Whilst acknowledging you said Anquetil as the first rider of the modern age, personally I would have Anquetil himself battling with Il Campionissimo, Fausto Coppi for third spot. Only IMHO, very subjective.

See Froome going for Tour victories, sport evolves, time moves on.


----------



## MichaelW2 (26 Jul 2016)

Chris "Froomy" Froome really needs a better nickname. I suggest Chris "The Fox" Froome. Is it cos he is wiley and cunning? No, it is because he a clear and present danger to chickens.


----------



## Hont (26 Jul 2016)

KneesUp said:


> we know that the performance of the elite level cyclists is on a par with those known to have used EPO



We know precisely the reverse. That the performances are not at the same level...

http://www.stickybottle.com/latest-...s-ever-up-alpe-dhuez-how-many-doping-related/

So the last two times the Tour went up Alpe d'Huez only Quintana got within 4 minutes 42 seconds of the record.

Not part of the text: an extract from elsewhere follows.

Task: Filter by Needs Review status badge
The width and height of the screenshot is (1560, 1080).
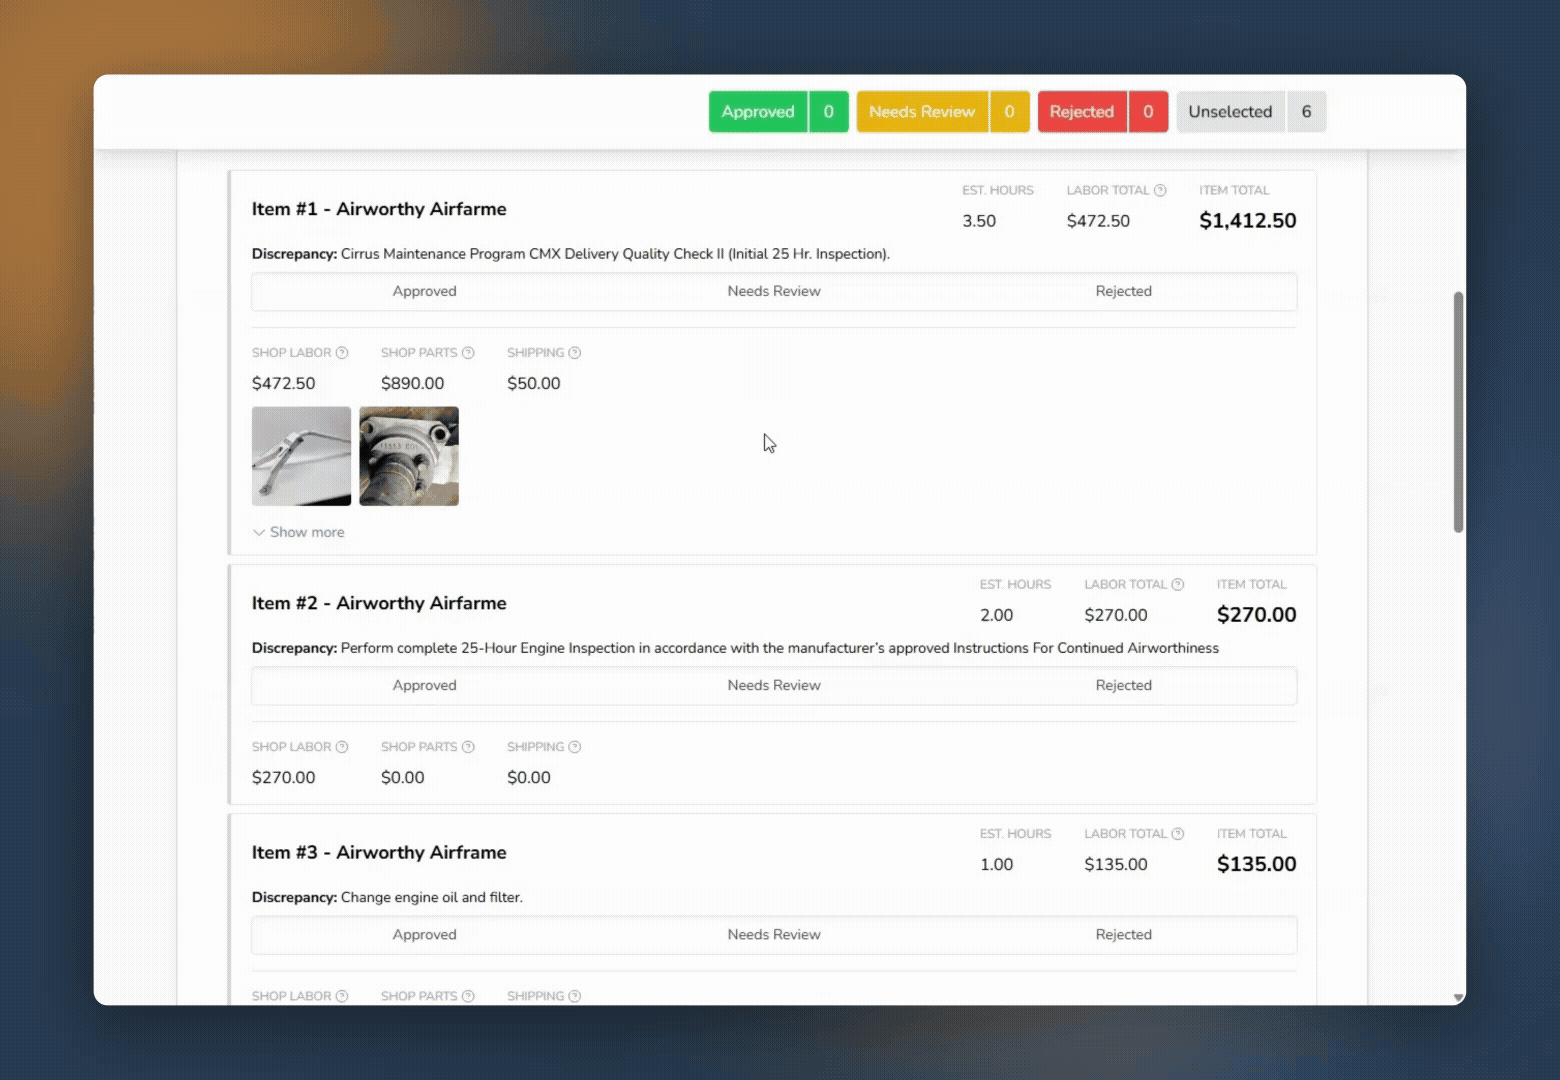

In fact Quintana is the only rider to even threaten a sub 40 minute climb in the last three tour ascents.


----------



## Hont (26 Jul 2016)

Crackle said:


> Nibali would probably swap his 4 GT wins for four Tours.


FTFY

I'm not sure he would. The Giro is probably a more important race for an Italian than the Tour. Moot point though. It's not currently an option under UCI rules to swap titles . Although I did see on Eurosport Greg Lemond ask Sean Kelly if he could swap one of his world championships for one of Sean's Paris Roubaix wins.


----------



## KneesUp (26 Jul 2016)

Hont said:


> We know precisely the reverse. That the performances are not at the same level...
> 
> http://www.stickybottle.com/latest-...s-ever-up-alpe-dhuez-how-many-doping-related/
> 
> So the last two times the Tour went up Alpe d'Huez only Quintana got within 4 minutes 42 seconds of the record. In fact Quintana is the only rider to even threaten a sub 40 minute climb in the last three tour ascents.

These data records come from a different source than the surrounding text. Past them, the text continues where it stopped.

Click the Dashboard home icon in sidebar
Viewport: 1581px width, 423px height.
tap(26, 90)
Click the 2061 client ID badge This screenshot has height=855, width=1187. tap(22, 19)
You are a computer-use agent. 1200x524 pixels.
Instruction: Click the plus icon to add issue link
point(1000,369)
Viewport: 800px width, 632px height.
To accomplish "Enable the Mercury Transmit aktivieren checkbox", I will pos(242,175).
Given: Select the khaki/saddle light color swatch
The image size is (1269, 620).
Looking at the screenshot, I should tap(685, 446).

And his time up AX3 in 2013 was 3rd in the all time list. http://www.outsideonline.com/1920106/analysing-froomes-performance

As I said earlier, perhaps the worst thing about cheating is it makes you doubt everything.


----------



## MartinQ (26 Jul 2016)

vuelta is next apparently
http://www.bbc.co.uk/sport/cycling/36897241


----------



## Hont (26 Jul 2016)

KneesUp said:


> And his time up AX3 in 2013 was 3rd in the all time list. http://www.outsideonline.com/1920106/analysing-froomes-performance


One rider with numbers 2 and 3 outside of the top 20 on a (much shorter climb) that has only been used 5 times. If anything that backs up a decline in overall performance even with such a small sample size, as it is only Froome we're talking about. I know you can cherry pick, but I chose Alpe D'Huez because it has been used 15 times since 1990.



KneesUp said:


> As I said earlier, perhaps the worst thing about cheating is it makes you doubt everything.


That is certainly true.


----------



## MichaelW2 (26 Jul 2016)

Hont said:


> FTFY Moot point though. It's not currently an option under UCI rules to swap titles . .

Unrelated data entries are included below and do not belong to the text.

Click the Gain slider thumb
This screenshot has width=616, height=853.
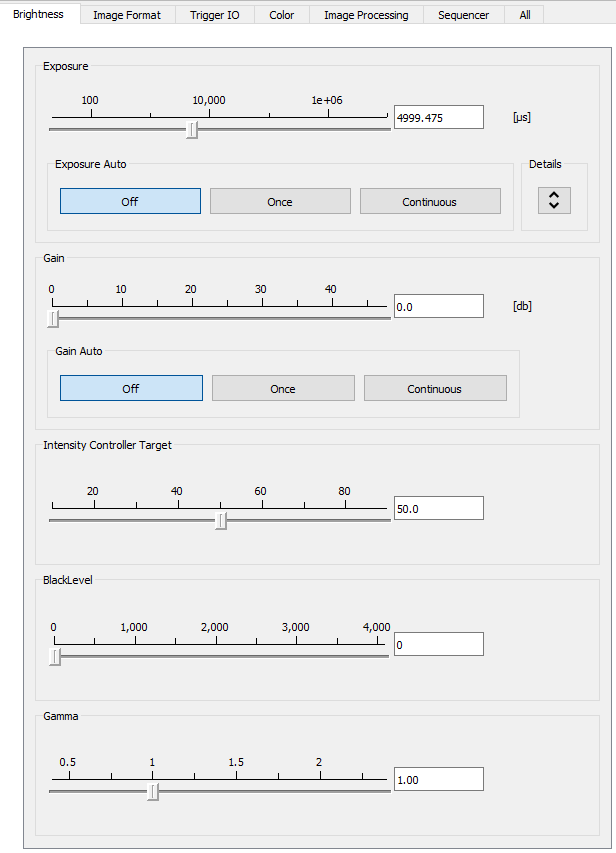click(54, 319)
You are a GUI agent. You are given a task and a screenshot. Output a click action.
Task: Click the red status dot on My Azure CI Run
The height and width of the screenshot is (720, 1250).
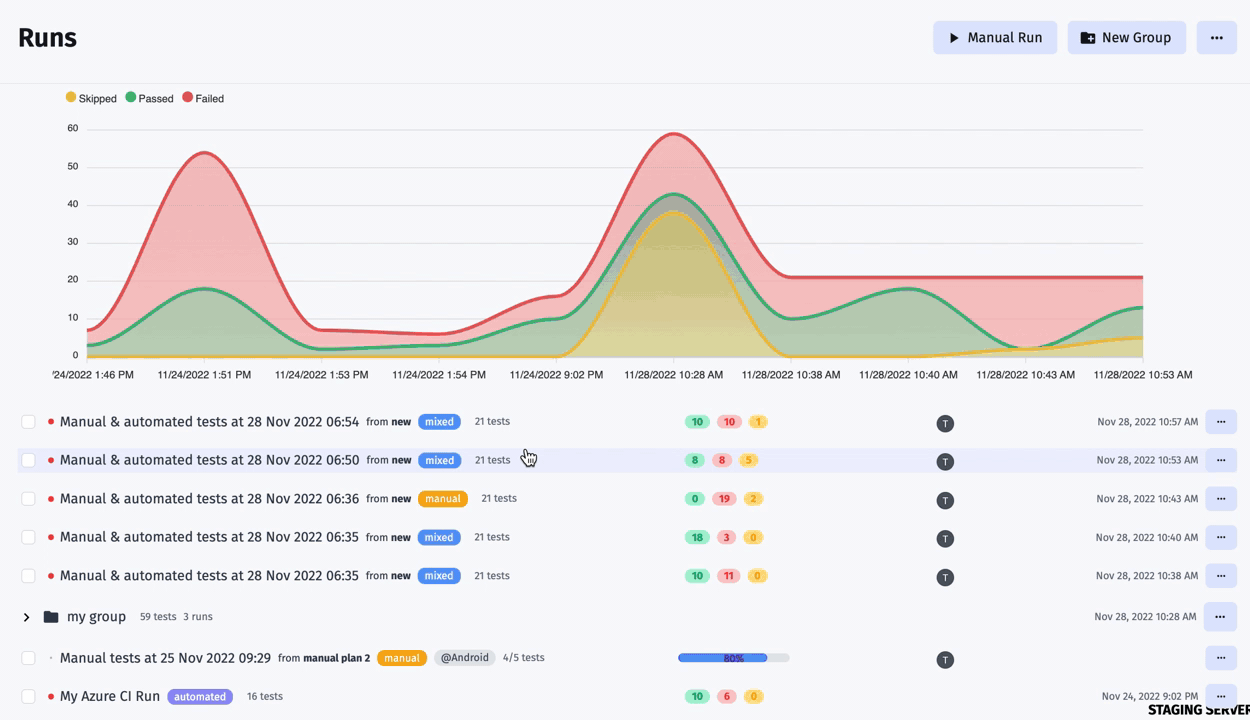[x=51, y=696]
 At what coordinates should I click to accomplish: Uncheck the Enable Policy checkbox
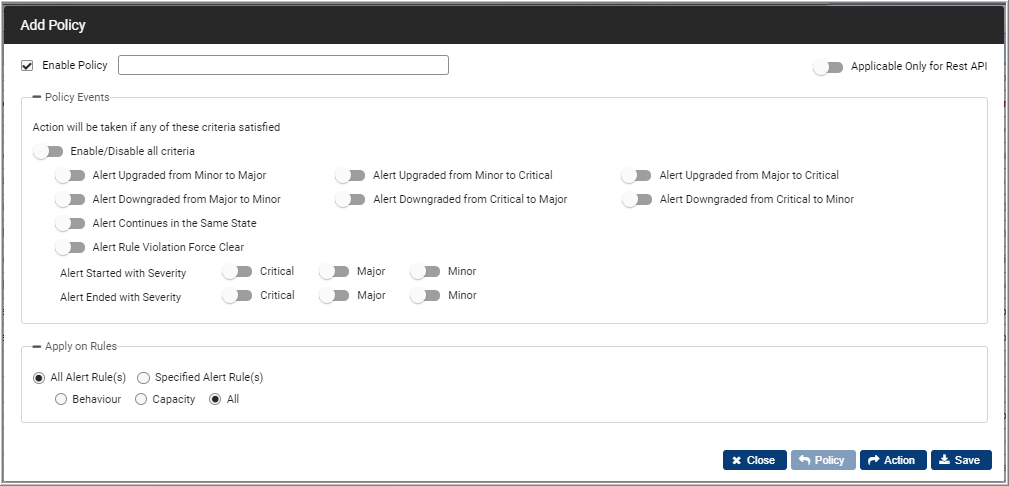coord(27,66)
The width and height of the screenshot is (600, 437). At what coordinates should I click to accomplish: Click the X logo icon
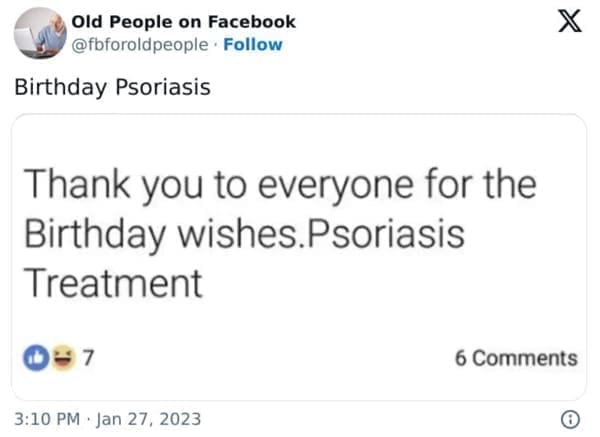point(568,23)
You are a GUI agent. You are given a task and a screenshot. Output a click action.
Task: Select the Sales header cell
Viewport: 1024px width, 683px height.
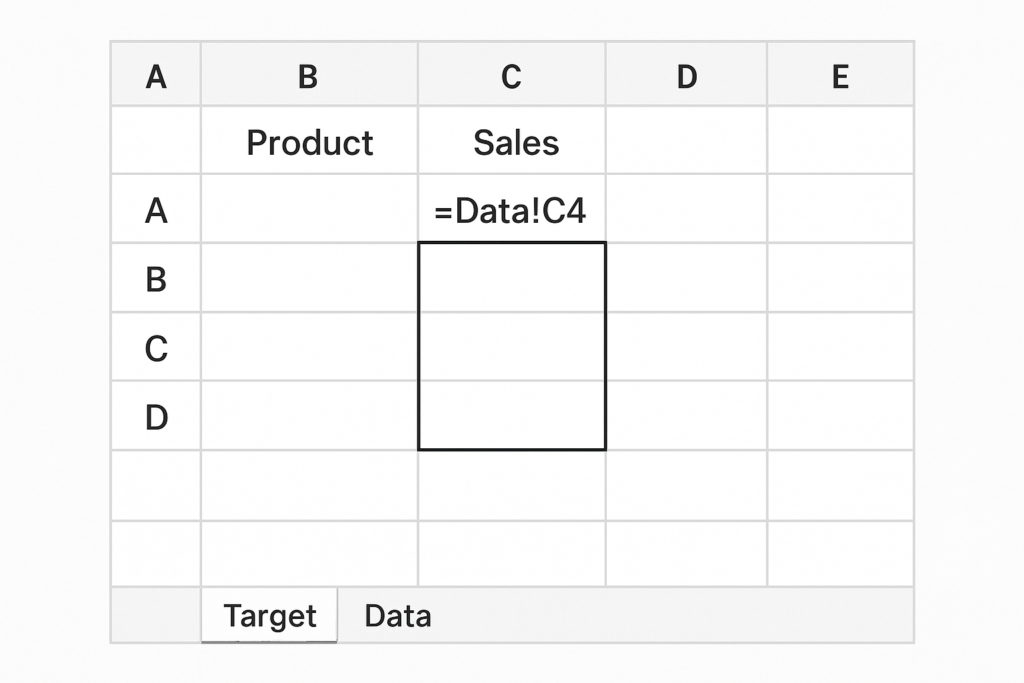[x=511, y=140]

Dammnit, I have a bunch of Strava KOMs I was hoping to trade for spring classic podium position.


----------



## Dayvo (26 Jul 2016)

I'm sure Froome would fit comfortably in the back of a portacabin with a microphone in his hand 'working' for Eurosport.

Seriously, though, to cap a rider at three wins is absurd.

Imagine if Bjorn Borg or Roger Federer were told to stay away from Wimbledon for a few years to let some crap other tennis player take the trophy.

Or ringing Alex Ferguson at United's peak and ask him to take his team for a money-spinning tour to Asia for a couple of seasons to let another club have a chance at the league title. And I know Man U were instructed by the FA to compete in some 'world club cup' instead of playing and FA Cup game (and defend the trophy from the year before).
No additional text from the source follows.